Instructions to follow: Reproduce all of the material with "screenshot" changed to "screen capture" everywhere it appears and nothing else altered. Leave the pictures out.

Record excerpts:
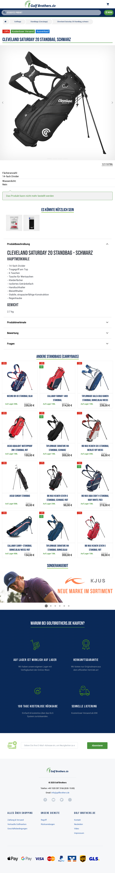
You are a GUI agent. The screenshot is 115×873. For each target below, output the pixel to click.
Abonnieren (97, 745)
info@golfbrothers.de (60, 793)
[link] (38, 703)
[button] (5, 102)
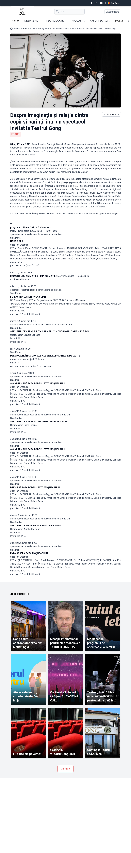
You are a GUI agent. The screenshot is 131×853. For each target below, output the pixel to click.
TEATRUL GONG (56, 21)
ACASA (15, 21)
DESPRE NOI (32, 21)
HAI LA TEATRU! (100, 21)
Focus (26, 28)
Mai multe (65, 768)
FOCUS (119, 21)
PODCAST (78, 21)
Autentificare (112, 11)
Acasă (17, 28)
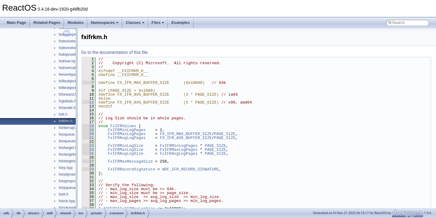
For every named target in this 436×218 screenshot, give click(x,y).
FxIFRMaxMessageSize (130, 161)
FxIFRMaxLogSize (125, 149)
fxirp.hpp (66, 168)
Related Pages (46, 22)
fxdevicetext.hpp (72, 41)
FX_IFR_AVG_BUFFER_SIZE (186, 137)
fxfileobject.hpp (71, 81)
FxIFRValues (123, 126)
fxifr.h (63, 114)
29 (88, 169)
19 (88, 130)
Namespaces (105, 22)
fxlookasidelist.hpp (73, 208)
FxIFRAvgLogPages (127, 137)
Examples (180, 22)
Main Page (16, 22)
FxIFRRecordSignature (131, 169)
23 (88, 145)
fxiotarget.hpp (70, 148)
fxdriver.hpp (68, 61)
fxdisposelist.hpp (72, 54)
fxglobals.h (67, 101)
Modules (76, 22)
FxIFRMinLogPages (127, 130)
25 (88, 153)
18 (88, 126)
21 (88, 137)
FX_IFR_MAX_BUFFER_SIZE (186, 134)
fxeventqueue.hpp (73, 74)
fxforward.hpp (70, 94)
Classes (135, 22)
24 (88, 149)
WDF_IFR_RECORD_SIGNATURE (190, 169)
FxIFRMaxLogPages (127, 134)
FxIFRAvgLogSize (125, 153)
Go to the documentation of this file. (115, 52)
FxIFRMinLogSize (125, 145)
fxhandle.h (67, 108)
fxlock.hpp (67, 201)
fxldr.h (63, 194)
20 (88, 134)
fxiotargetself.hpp (72, 161)
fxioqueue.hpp (70, 134)
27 (88, 161)
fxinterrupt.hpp (70, 128)
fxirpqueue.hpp (71, 188)
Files (158, 22)
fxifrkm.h (65, 121)
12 (88, 102)
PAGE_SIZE (224, 134)
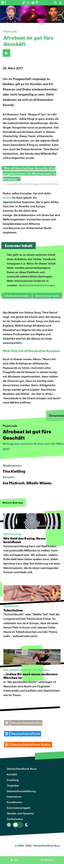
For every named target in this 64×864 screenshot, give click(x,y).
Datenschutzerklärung (21, 791)
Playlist (48, 859)
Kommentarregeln (18, 807)
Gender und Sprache (20, 813)
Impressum (14, 796)
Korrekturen (14, 802)
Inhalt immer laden (47, 295)
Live (16, 859)
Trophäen (13, 785)
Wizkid (7, 197)
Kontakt (12, 774)
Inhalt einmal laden (16, 295)
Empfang (13, 779)
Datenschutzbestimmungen (37, 285)
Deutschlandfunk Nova (22, 768)
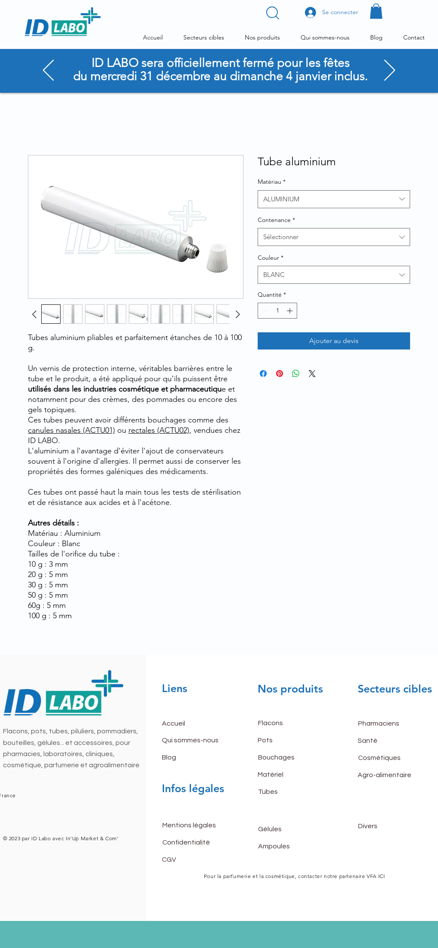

Exercise response:
You are a GUI agent. The screen capture is 115×873. For each target below, output the pixel to click.
Abonnieren (97, 745)
info@golfbrothers.de (60, 793)
[link] (38, 703)
[button] (5, 102)
You are a GUI agent. The screen capture is 131×853. For each target below, output the pixel to click.
TEATRUL GONG (56, 21)
ACASA (15, 21)
DESPRE NOI (32, 21)
HAI LA TEATRU! (100, 21)
Focus (26, 28)
Mai multe (65, 768)
FOCUS (119, 21)
PODCAST (78, 21)
Autentificare (112, 11)
Acasă (17, 28)
For every named target in this 436×218 screen capture, give click(x,y).
FxIFRMaxMessageSize (130, 161)
FxIFRMaxLogSize (125, 149)
fxirp.hpp (66, 168)
Related Pages (46, 22)
fxdevicetext.hpp (72, 41)
FX_IFR_AVG_BUFFER_SIZE (186, 137)
fxfileobject.hpp (71, 81)
FxIFRValues (123, 126)
fxifr.h (63, 114)
29 (88, 169)
19 (88, 130)
Namespaces (105, 22)
fxlookasidelist.hpp (73, 208)
FxIFRAvgLogPages (127, 137)
Examples (180, 22)
Main Page (16, 22)
FxIFRRecordSignature (131, 169)
23 (88, 145)
fxiotarget.hpp (70, 148)
fxdriver.hpp (68, 61)
fxdisposelist.hpp (72, 54)
fxglobals.h (67, 101)
Modules (76, 22)
FxIFRMinLogPages (127, 130)
25 (88, 153)
18 (88, 126)
21 (88, 137)
FX_IFR_MAX_BUFFER_SIZE (186, 134)
fxeventqueue.hpp (73, 74)
fxforward.hpp (70, 94)
Classes (135, 22)
24 (88, 149)
WDF_IFR_RECORD_SIGNATURE (190, 169)
FxIFRMaxLogPages (127, 134)
FxIFRAvgLogSize (125, 153)
Go to the documentation of this file. (115, 52)
FxIFRMinLogSize (125, 145)
fxhandle.h (67, 108)
fxlock.hpp (67, 201)
fxldr.h (63, 194)
20 (88, 134)
fxiotargetself.hpp (72, 161)
fxioqueue.hpp (70, 134)
27 (88, 161)
fxinterrupt.hpp (70, 128)
fxirpqueue.hpp (71, 188)
Files (158, 22)
fxifrkm.h (65, 121)
12 (88, 102)
PAGE_SIZE (224, 134)
For every named target in this 64×864 screen capture, give click(x,y).
Datenschutzerklärung (21, 791)
Playlist (48, 859)
Kommentarregeln (18, 807)
Gender und Sprache (20, 813)
Impressum (14, 796)
Korrekturen (14, 802)
Inhalt immer laden (47, 295)
Live (16, 859)
Trophäen (13, 785)
Wizkid (7, 197)
Kontakt (12, 774)
Inhalt einmal laden (16, 295)
Empfang (13, 779)
Datenschutzbestimmungen (37, 285)
Deutschlandfunk Nova (22, 768)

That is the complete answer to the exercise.